A l’heure de la mondialisation, Harvard est cependant consciente que l’université ne peut vivre repliée sur elle-même. Même si elle a déjà formé de grands patrons internationaux (sir Martin Sorrell, de WPP, Ratan Tata, du groupe indien éponyme, Pierre Gadonneix, PDG d’EDF), HBS entend donc s’ouvrir davantage sur le monde. Certaines de ses rivales ont décidé de se délocaliser en inaugurant des campus en Chine, à Singapour ou dans les pays du Golfe. Pas elle. « Nous n’allons pas créer d’autres campus », assure Jay Light. « Notre challenge n’est pas d’attirer des étudiants du monde entier. Notre challenge est de leur donner d’ici un enseignement valable pour le monde entier », explique Krishna Palepu, reflet vivant d’une faculté comptant plus de 70 nationalités et un tiers d’étudiants et de professeurs sans passeport américain.
Bureaux de recherche à l’étranger
Pour ne pas être qu’une simple machine formant de futurs PDG à l’américaine, HBS a du coup ouvert des bureaux de recherche qui, à Paris, Tokyo, Bombay ou dans la Silicon Valley, accueillent chaque année des professeurs venus de Boston.

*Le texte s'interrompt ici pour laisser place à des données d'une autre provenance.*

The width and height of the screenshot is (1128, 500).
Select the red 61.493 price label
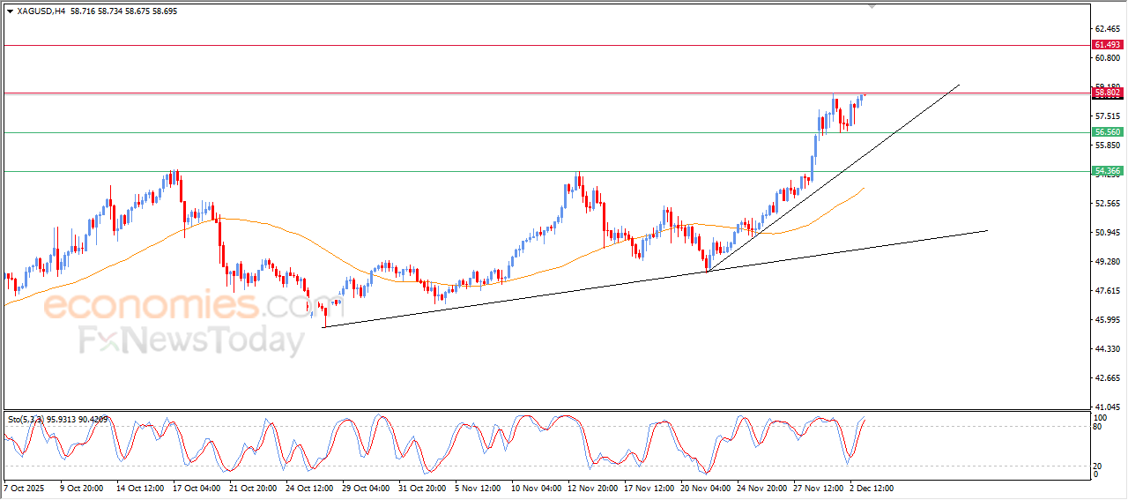(1107, 45)
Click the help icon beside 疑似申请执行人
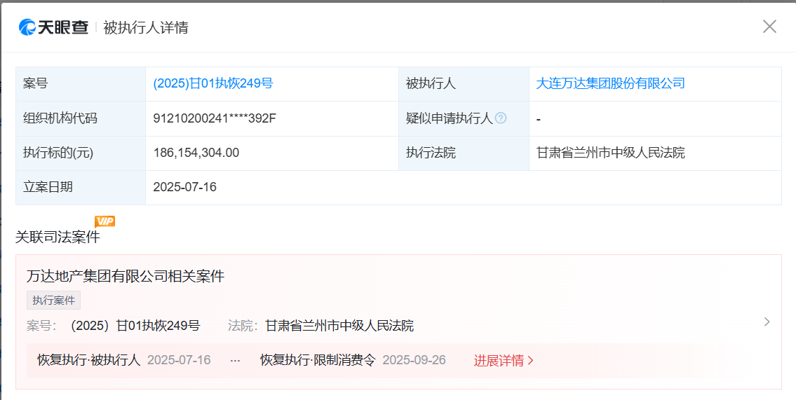 500,118
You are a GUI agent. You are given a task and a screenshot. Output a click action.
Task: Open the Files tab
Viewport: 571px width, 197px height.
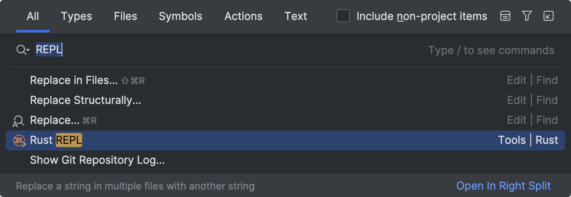126,16
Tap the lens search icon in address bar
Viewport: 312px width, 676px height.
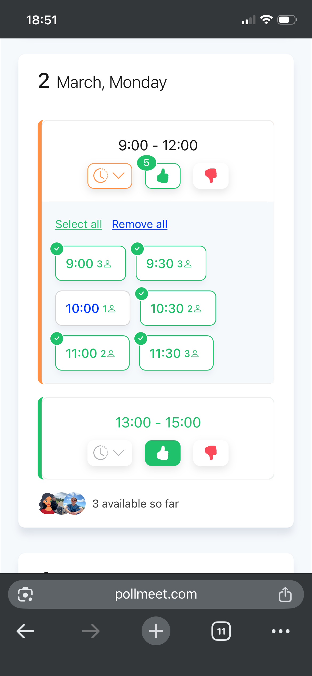(25, 594)
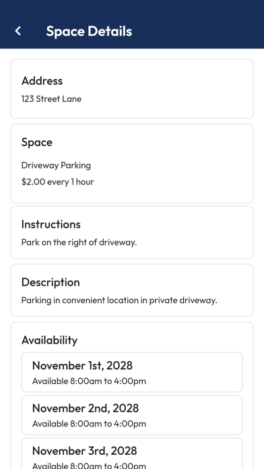Tap the Park on the right of driveway text
The image size is (264, 469).
pyautogui.click(x=79, y=243)
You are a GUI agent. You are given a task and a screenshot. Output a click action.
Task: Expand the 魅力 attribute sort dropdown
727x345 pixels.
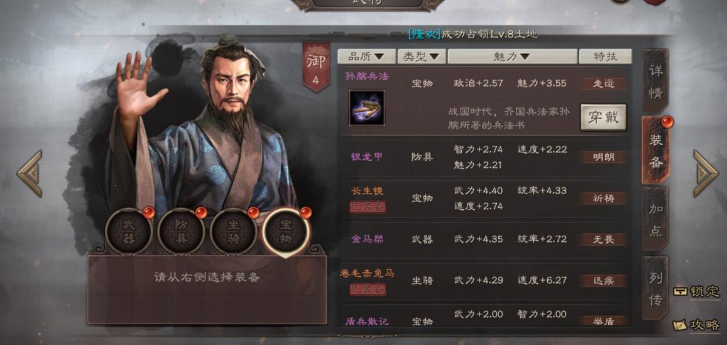tap(512, 57)
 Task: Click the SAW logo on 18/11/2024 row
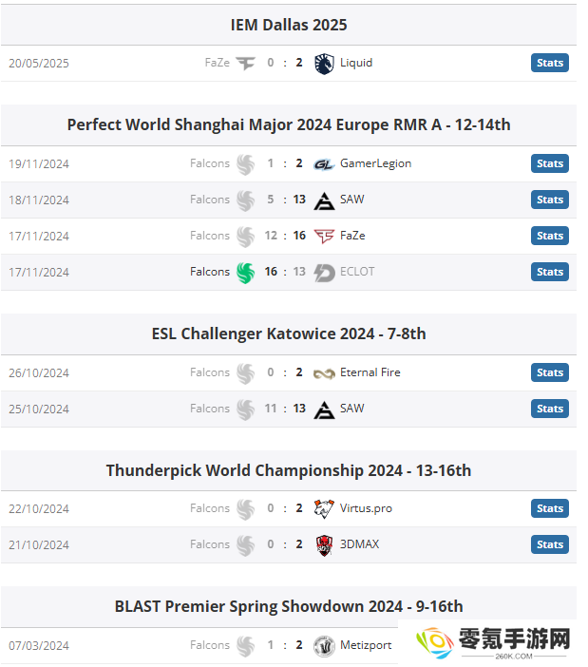(324, 200)
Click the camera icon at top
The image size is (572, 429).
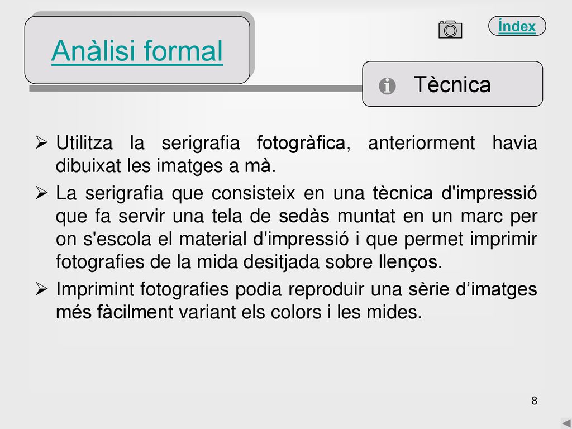[450, 30]
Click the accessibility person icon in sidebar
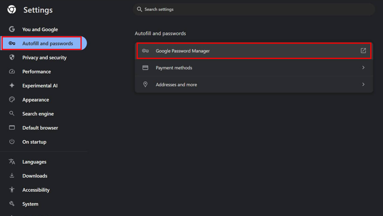Image resolution: width=383 pixels, height=216 pixels. pyautogui.click(x=12, y=190)
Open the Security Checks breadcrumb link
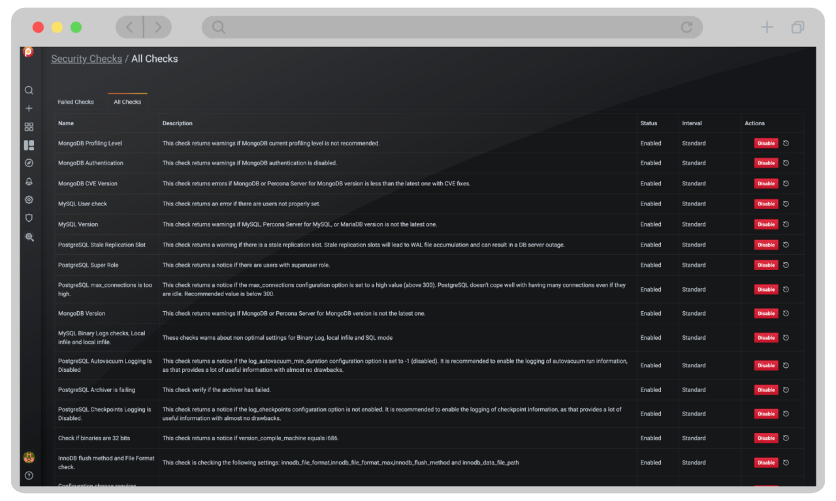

Là, avec l’appui de véritables professionnels, ils pourront plonger dans le coeur des entreprises locales pour préparer des « business cases » reflétant la diversité d’un monde qui change. « Nous sommes comme les Beatles, on écrit les paroles de nos chansons. On raconte des réussites comme des échecs réels dont nos étudiants pourront tirer des leçons », explique Nancy Koehn. « L’an dernier, plus de 50 % de nos professeurs ont écrit de nouveaux cas comportant une dimension internationale », remarque de son côté Krishna Palepu. « C’est comme cela que nous nous internationalisons en restant nous-mêmes. Nous devons vivre la globalisation comme une opportunité. Pas comme une menace. L’Histoire nous a appris que ne rien faire était dangereux, mais que mal faire l’était encore plus », poursuit-il.
« Nous voulons être les meilleurs, pas les plus grands », promet Jay Light. « Nous n’allons pas accélérer notre croissance car la clef reste la qualité du personnel enseignant et on ne forme pas du jour au lendemain de bons professeurs », explique l’ancien enseignant à la tête d’une équipe de 200 professeurs dont un certain Thierry Breton, ancien ministre et patron (Thomson, France Télécom).
En 1908, lors de la création de la Harvard Business School, les fondateurs s’étaient donné cinq ans pour expérimenter cette école d’un nouveau genre. Cent ans plus tard, l’expérience a bien marché.